Dump lawsuit set for ruling on July 26

BZSE Law - Citizen Take Government to Court about Dump

PHILIPSBURG – The court case against country St. Maarten and the manager of the landfill, Robelto&Son is near its conclusion. The plaintiffs, Barbara Cannegieter, attorney Camiel Koster and his law office BZSE have asked the court for a ruling that is now expected to be delivered in two weeks time, on July 26.

The plaintiffs filed an injunction against country St. Maarten and Robelto&Son, the company that managed the dump, in July 2018, demanding measures within three months.

The centerpiece of the injunction is an article in the civil code (5:31 BW); it stipulates that the owner of a parcel of land is not allowed to cause undue hindrance to owners of other parcels. The continued emission of stench, gases and smoke from the landfill qualifies as “unlawful hindrance,” the plaintiffs state in their petition to the court. Cannegieter lives on L.B. Scott Road and has a clear view of the dump. Koster lives in Beacon Hill and the BZSE office is in Belair. All plaintiffs suffer from the toxic emissions from the dump – weekly and at times daily.

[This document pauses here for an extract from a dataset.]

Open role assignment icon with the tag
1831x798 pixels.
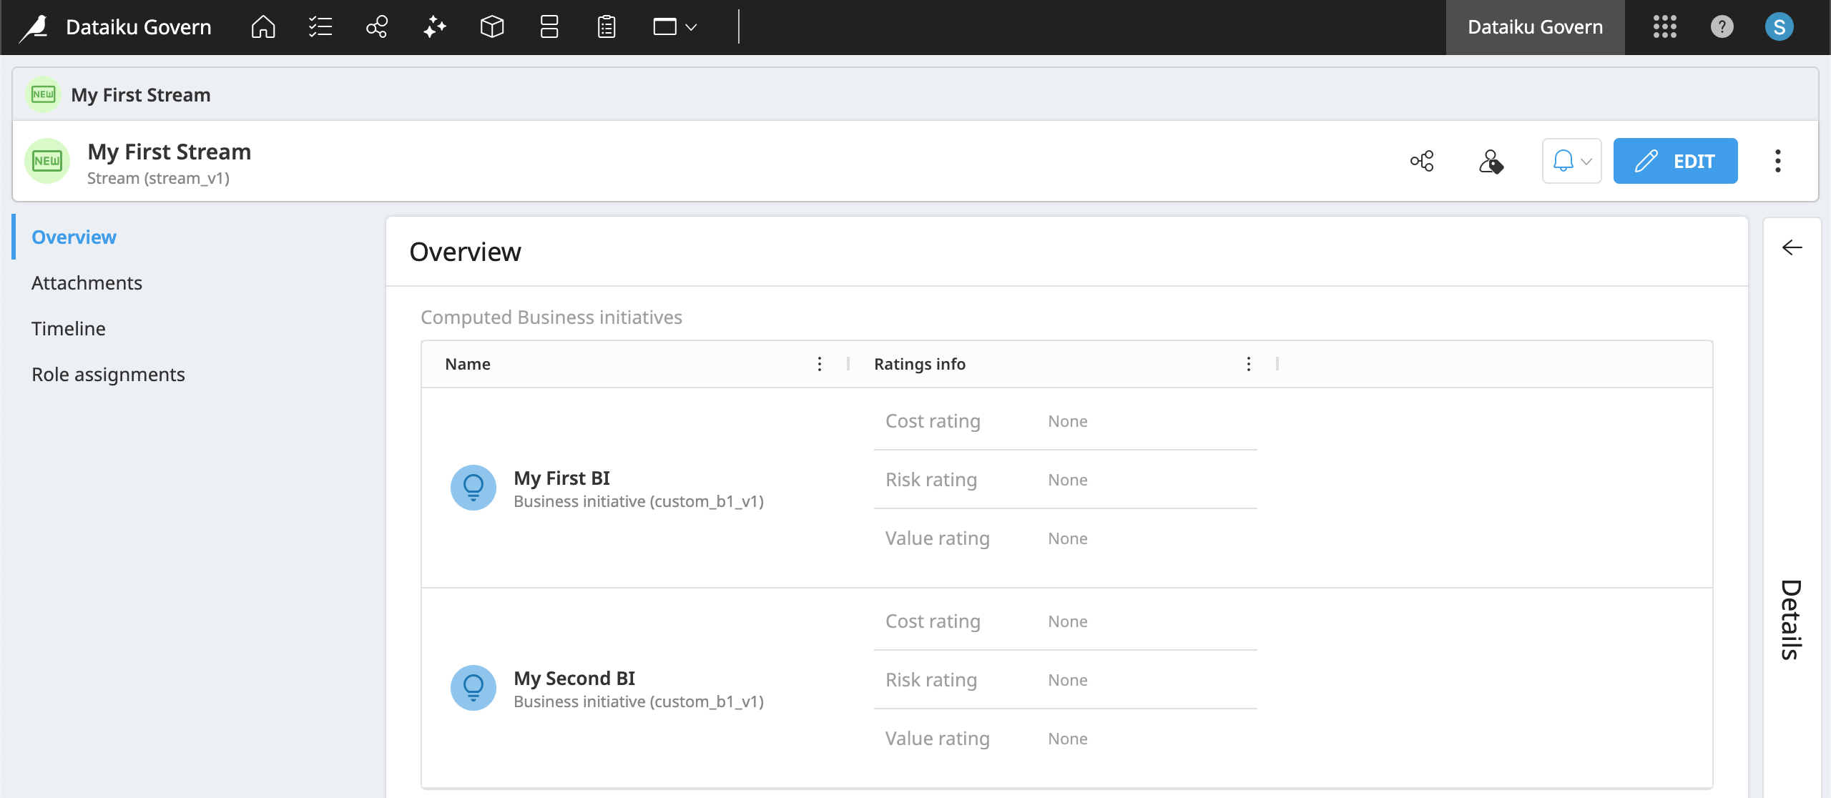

The uncoordinated dumping of household waste combined with electronic waste, cars, batteries and chemical waste results in chemical processes and regular fires that cause coughing fits and headaches to the plaintiffs.

The petition notes that landfill-manager Robelto does not have the required hindrance permit.

The Ministry of Public Housing, Urban Planning, Environment and Infrastructure (VROMI) has not been exactly forthcoming when Koster asked access to the Robelto-contract and all dump-related reports in the ministry’s possession.

Koster files his request based on the Landsverordening Openbaarheid van Bestuur (Law on Public Administration – LOB) but the minister refused to provide the requested information, also after he was ordered by the court to do so.

After Koster won an appeal in the administrative court, the minister refused to react to the LOB-request saying that this would “frustrate the investigation by the Public Prosecutor’s Office.”

But the prosecutor’s office told Koster that his request could not hinder its investigation into criminal activities at the dump. Even better: the ministry had not even bothered to contact the prosecutor’s office about this matter. In the end, Koster received a copy of the contract from the prosecutor’s office.

The petition to the court furthermore refers to article 21 of St. Maarten’s Constitution. That article states that the government takes measures to promote public health.

Cannegieter, Koster and BZSE asked that the hindrance from smoke and stench ends within three months and that the RIVM – the Dutch National Institute for Public Health and Environment – conducts measurements to establish the toxicity of the dump-emissions. In case of non-compliance, plaintiffs asked the court to impose a penalty of $5,000 per day with a maximum of $1 million.